[Saved data entries]
⟨

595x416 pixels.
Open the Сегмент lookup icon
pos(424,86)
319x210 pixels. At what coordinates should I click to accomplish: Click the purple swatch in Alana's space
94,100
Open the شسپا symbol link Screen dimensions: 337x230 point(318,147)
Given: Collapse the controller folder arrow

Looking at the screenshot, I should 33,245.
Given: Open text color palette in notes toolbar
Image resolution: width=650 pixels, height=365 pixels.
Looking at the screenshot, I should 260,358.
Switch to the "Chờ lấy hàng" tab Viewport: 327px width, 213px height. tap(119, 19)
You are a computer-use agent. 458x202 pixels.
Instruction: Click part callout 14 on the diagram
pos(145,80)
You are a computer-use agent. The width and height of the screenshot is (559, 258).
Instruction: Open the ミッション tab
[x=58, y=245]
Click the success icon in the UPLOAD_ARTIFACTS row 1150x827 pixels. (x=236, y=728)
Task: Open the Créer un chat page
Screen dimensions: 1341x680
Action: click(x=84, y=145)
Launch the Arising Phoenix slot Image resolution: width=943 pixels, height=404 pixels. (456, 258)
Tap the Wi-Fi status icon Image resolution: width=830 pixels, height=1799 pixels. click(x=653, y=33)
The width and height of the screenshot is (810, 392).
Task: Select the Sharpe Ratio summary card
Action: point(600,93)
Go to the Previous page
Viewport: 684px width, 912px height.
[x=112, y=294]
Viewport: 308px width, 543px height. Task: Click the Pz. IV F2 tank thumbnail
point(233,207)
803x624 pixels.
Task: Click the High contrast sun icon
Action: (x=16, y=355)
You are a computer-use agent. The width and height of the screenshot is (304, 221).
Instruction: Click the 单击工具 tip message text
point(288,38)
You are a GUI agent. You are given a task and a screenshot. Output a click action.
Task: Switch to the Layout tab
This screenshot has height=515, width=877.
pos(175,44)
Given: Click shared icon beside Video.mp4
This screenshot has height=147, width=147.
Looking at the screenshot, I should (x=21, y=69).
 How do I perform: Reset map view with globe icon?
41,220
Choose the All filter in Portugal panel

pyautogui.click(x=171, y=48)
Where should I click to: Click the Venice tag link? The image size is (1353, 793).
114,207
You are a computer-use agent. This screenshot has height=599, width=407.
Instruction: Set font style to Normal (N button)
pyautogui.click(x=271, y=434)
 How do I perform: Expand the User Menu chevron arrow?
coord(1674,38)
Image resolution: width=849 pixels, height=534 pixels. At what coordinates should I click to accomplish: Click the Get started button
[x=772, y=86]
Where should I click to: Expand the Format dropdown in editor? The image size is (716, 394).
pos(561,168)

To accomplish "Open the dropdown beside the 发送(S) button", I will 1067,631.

⟩

*Problem details*
Once more, write all of the records exactly as given.

*Completed task*
595x416 pixels.
Open the Сегмент lookup icon
pos(424,86)
319x210 pixels. At what coordinates should I click to accomplish: Click the purple swatch in Alana's space
94,100
Open the شسپا symbol link Screen dimensions: 337x230 point(318,147)
Given: Collapse the controller folder arrow

Looking at the screenshot, I should 33,245.
Given: Open text color palette in notes toolbar
Image resolution: width=650 pixels, height=365 pixels.
Looking at the screenshot, I should 260,358.
Switch to the "Chờ lấy hàng" tab Viewport: 327px width, 213px height. tap(119, 19)
You are a computer-use agent. 458x202 pixels.
Instruction: Click part callout 14 on the diagram
pos(145,80)
You are a computer-use agent. The width and height of the screenshot is (559, 258).
Instruction: Open the ミッション tab
[x=58, y=245]
Click the success icon in the UPLOAD_ARTIFACTS row 1150x827 pixels. (x=236, y=728)
Task: Open the Créer un chat page
Screen dimensions: 1341x680
Action: click(x=84, y=145)
Launch the Arising Phoenix slot Image resolution: width=943 pixels, height=404 pixels. (456, 258)
Tap the Wi-Fi status icon Image resolution: width=830 pixels, height=1799 pixels. click(x=653, y=33)
The width and height of the screenshot is (810, 392).
Task: Select the Sharpe Ratio summary card
Action: point(600,93)
Go to the Previous page
Viewport: 684px width, 912px height.
[x=112, y=294]
Viewport: 308px width, 543px height. Task: Click the Pz. IV F2 tank thumbnail
point(233,207)
803x624 pixels.
Task: Click the High contrast sun icon
Action: (x=16, y=355)
You are a computer-use agent. The width and height of the screenshot is (304, 221).
Instruction: Click the 单击工具 tip message text
point(288,38)
You are a GUI agent. You are given a task and a screenshot. Output a click action.
Task: Switch to the Layout tab
This screenshot has height=515, width=877.
pos(175,44)
Given: Click shared icon beside Video.mp4
This screenshot has height=147, width=147.
Looking at the screenshot, I should (x=21, y=69).
 How do I perform: Reset map view with globe icon?
41,220
Choose the All filter in Portugal panel

pyautogui.click(x=171, y=48)
Where should I click to: Click the Venice tag link? The image size is (1353, 793).
114,207
You are a computer-use agent. This screenshot has height=599, width=407.
Instruction: Set font style to Normal (N button)
pyautogui.click(x=271, y=434)
 How do I perform: Expand the User Menu chevron arrow?
coord(1674,38)
Image resolution: width=849 pixels, height=534 pixels. At what coordinates should I click to accomplish: Click the Get started button
[x=772, y=86]
Where should I click to: Expand the Format dropdown in editor? The image size is (716, 394).
pos(561,168)

To accomplish "Open the dropdown beside the 发送(S) button", I will 1067,631.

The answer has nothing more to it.